Asian blepharoplasty is an operation to create an eyelid crease of the upper lid or to enhance an existing eyelid crease.
As any surgeon who does Asian blepharoplasty would attest to, it is the most difficulty blepharoplasty to perform, given the complexity of the anatomy and the variation of eyelids in different Asian ethnicities. It is the astute recognition of these factors that lead to a successful result. The goal of an Asian blepharoplasty is achieve a more prominent eyelid crease that simulates natural crease and contour, while enhancing the appearance of the size of the eyes. The key is not to Westernize the eyes, but to maintain its naturalness.

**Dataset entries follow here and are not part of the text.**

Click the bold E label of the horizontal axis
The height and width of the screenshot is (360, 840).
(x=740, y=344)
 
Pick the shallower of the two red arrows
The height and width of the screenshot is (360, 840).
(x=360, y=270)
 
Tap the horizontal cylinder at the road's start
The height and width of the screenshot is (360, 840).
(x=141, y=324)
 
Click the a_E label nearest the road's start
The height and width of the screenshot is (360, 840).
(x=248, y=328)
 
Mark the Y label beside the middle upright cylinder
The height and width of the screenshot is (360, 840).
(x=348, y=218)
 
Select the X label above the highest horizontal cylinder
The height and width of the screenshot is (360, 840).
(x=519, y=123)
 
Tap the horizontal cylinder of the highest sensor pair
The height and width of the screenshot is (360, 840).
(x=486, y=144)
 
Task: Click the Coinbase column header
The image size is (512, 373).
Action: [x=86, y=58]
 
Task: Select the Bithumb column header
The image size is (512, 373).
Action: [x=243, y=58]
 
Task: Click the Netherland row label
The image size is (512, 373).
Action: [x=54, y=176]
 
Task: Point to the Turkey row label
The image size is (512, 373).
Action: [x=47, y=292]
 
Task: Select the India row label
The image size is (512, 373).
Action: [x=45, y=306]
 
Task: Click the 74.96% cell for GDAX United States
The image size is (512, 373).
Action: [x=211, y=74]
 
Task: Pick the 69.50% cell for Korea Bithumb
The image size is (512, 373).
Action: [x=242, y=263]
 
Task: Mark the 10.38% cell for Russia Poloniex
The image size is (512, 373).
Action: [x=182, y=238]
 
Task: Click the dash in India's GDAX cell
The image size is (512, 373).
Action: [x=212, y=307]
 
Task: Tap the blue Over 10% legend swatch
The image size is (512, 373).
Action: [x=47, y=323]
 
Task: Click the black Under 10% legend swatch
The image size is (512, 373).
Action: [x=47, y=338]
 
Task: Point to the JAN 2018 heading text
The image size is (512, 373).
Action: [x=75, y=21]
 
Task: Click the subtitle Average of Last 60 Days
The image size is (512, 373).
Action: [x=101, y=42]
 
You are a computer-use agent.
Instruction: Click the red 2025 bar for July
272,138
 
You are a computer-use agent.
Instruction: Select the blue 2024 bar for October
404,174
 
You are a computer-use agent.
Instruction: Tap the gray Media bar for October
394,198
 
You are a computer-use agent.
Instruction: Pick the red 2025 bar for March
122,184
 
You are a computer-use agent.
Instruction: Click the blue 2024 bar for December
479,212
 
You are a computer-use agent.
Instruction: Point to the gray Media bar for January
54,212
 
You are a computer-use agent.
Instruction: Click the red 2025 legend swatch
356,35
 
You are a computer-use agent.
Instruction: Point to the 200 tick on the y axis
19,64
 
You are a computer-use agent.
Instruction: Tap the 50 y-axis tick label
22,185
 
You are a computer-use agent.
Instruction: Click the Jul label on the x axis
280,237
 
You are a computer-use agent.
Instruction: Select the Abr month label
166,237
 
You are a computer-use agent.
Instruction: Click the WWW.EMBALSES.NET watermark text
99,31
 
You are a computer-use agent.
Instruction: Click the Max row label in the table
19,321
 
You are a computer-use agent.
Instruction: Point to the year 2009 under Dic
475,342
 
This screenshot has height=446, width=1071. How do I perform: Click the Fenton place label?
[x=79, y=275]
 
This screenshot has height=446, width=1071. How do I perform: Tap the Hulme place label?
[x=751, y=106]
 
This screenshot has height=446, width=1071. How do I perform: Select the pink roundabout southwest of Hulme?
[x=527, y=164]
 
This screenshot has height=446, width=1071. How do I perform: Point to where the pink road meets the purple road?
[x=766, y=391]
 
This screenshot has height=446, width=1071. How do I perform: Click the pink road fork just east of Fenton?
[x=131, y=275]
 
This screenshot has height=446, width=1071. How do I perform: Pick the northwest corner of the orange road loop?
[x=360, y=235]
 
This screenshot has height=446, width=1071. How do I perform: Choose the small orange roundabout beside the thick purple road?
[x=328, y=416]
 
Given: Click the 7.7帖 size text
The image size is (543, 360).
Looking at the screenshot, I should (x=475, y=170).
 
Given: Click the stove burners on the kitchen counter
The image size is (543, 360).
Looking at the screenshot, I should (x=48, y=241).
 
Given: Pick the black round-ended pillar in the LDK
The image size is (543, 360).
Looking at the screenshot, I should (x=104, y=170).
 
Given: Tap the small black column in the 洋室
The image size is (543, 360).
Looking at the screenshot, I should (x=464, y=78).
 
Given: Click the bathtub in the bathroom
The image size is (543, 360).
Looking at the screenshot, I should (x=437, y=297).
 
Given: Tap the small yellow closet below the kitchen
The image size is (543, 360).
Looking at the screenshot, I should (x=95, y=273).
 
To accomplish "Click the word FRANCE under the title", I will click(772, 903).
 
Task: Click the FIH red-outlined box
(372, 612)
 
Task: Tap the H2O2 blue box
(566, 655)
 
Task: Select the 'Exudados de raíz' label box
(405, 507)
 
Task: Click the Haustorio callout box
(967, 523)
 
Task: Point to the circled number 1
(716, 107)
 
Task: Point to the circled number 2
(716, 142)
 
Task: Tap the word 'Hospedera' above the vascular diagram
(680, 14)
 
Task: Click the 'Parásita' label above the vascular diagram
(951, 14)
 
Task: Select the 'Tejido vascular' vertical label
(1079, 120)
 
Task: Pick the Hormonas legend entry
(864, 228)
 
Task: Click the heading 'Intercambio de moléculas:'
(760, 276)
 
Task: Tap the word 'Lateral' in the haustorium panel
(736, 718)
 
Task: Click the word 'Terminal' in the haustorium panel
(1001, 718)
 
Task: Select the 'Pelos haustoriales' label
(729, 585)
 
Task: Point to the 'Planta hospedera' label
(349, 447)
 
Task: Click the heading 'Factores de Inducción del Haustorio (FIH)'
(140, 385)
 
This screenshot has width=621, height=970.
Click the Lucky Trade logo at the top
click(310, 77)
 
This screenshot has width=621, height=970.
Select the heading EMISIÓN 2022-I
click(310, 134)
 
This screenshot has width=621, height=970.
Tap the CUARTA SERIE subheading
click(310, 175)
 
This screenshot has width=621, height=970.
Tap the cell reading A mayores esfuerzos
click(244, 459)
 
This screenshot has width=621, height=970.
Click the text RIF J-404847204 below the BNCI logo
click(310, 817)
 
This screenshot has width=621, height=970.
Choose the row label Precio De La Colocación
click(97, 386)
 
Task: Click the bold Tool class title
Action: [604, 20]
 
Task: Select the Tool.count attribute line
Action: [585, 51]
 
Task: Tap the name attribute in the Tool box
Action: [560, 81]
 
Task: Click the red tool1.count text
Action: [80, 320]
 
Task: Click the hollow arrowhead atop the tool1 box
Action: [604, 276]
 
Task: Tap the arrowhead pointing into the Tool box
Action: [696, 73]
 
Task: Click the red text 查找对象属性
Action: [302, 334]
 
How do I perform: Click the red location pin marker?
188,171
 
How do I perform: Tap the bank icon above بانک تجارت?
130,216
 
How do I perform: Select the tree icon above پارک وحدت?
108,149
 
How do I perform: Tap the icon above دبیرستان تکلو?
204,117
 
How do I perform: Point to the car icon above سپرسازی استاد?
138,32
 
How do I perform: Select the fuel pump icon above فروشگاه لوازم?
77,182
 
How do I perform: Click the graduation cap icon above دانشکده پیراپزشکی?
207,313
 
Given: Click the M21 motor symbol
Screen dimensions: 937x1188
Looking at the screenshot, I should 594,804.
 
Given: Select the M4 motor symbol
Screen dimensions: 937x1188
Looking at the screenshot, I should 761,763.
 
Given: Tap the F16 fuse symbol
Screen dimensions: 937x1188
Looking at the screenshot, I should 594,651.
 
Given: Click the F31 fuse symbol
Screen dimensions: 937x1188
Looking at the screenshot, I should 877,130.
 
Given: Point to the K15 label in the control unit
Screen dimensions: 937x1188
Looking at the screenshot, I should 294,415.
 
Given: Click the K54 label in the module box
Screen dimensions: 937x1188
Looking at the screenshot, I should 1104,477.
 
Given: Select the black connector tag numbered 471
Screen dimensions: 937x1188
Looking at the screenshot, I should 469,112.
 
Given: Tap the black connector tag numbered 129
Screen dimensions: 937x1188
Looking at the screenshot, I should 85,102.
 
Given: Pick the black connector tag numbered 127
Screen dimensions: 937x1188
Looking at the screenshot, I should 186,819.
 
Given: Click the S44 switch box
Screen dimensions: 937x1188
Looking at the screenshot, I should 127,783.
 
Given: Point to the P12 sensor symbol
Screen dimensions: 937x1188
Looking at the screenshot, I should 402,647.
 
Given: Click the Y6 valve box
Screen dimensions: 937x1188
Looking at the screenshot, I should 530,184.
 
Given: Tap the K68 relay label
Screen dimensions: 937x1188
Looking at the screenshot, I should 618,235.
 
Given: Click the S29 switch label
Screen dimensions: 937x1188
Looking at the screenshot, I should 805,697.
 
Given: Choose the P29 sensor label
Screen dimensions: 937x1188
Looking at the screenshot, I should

What to expect after surgery
The skin of the eyelid is the thinnest of the body, which means the incision is unlikely to leave visible scarring. Furthermore, the incision is often hidden by the eyelid fold.
Blepharoplasty is ordinarily performed under local anesthesia or sedation on an outpatient basis. Most patients are able to undergo the surgery under local anesthesia right in the office. It is generally recommended that patients plan on staying home for the three days after the procedure and apply ice to the eyelids to reduce bruising and swelling. It typically takes about two weeks for the bruising and swelling to subside, although bruising can be effectively covered with makeup or sunglasses after the second week. It is not unusual, though, for Asian skin to swell for a month or more after surgery. Minimal restrictions are placed regarding exercise, bending and heavy lifting for one week to prevent more bleeding or swelling than necessary. Sutures are removed 7 days after the surgery. Although the skin incision heals within a week, the deep tissues under the skin take at least four weeks to heal some and 3-4 more months to heal completely. Final results are evident once internal swelling and scarring settle down.